En 98-99, Jean-Pierre suivit le Cours International pour la Promotion de la Santé (c’est ainsi que s’appelait à l’époque la Maitrise de Santé Publique de l’Institut de Médecine Tropicale d’Anvers). Il consacra son mémoire de fin d'année à la difficile équation de la motivation du personnel de santé quand l’Etat exsangue est incapable de payer les salaires de ses fonctionnaires et la population trop pauvre pour être une véritable solution. Relire le mémoire de Jean-Pierre, c’est se replonger dans la réalité des systèmes de santé des pays pauvres, il y a 25 ans. A l'époque, on ne parlait pas encore de "performance", mais les problèmes de faible couverture et faible qualité des soins étaient criants.
C’est un épisode peu connu de l’histoire du financement basé sur la performance (FBP), mais c’est dans le cadre de projets de districts sanitaires opérés par MSF, au Zaïre/Congo et ultérieurement au Cambodge, qu’émergea la conviction, iconoclaste à l’époque, du nécessaire engagement de l’aide extérieure dans une prise en charge, meme partielle, des revenus du personnel de santé. Sans assurer des conditions décentes de travail au personnel, il était illusoire d’espérer couvrir les énormes besoins sanitaires des populations.

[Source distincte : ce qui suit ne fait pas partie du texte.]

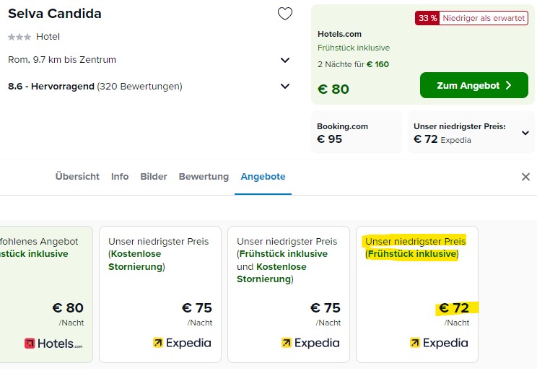Select the highlighted € 72 price

(x=454, y=308)
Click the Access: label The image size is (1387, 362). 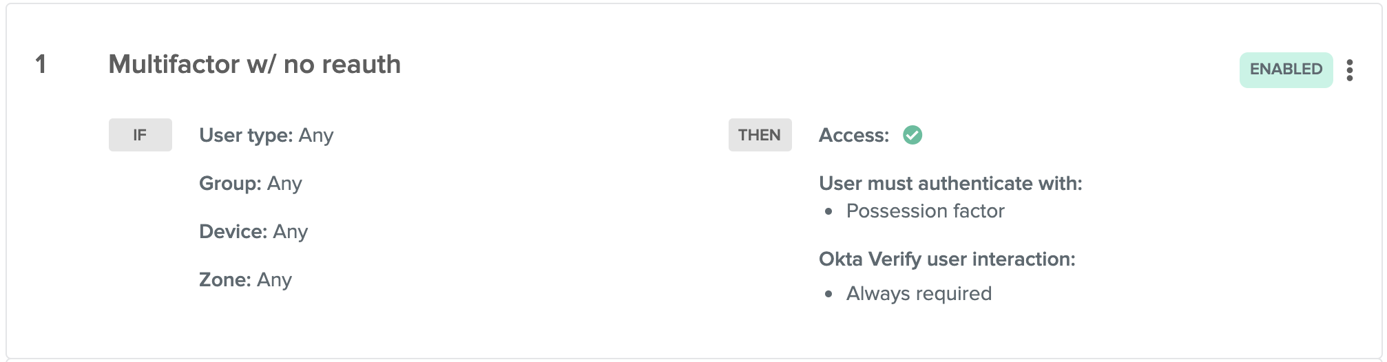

En injectant des financements extérieurs pour financer des primes au personnel et en établissant le montant de ces dernières sur base d'une formule prenant en compte les recettes de la participation financière de la population, en RDC puis au Cambodge, Médecins Sans Frontières Belgique a de facto semé les premières graines du FBP. Un rôle de pionnier que cette ONG avait déjà joué pour l’Initiative de Bamako.
Sa Maitrise de Santé Publique en poche, Jean-Pierre rejoignit HealthNet International et devint coordinateur d’un projet de district sanitaire précédemment mis en œuvre par MSF, à Butare au Rwanda. Dans la langue aujourd’hui, on dirait que ce projet était ‘lean’ et ‘agile’ : il y avait Jean-Pierre, l’expert international et deux employés nationaux : Isabelle, sa secrétaire, et Charles, son chauffeur. A trois, ils faisaient face à la gageure de remplacer une large équipe de MSF et les importants moyens de l’ONG humanitaire. Il fallait trouver une toute autre façon d’appuyer les districts de santé. A la suite de son expérience de Pearang au Cambodge, HealthNet International voulait innover et basculer vers ce que l’on appelait alors une approche contractuelle. Jean-Pierre contacta l’Institut de Médecine Tropicale d’Anvers et Bruno Meessen vint comme expert externe. En partant des leçons d'un projet MSF au Cambodge, Jean-Pierre, le Dr Laurent Musango, directeur de la Province Sanitaire et de l'Ecole de Santé Publique, et Bruno Meessen élaborèrent l’Initiative pour la Performance. C’est ainsi que les fondements du FBP furent posés, il y a 20 ans au Rwanda.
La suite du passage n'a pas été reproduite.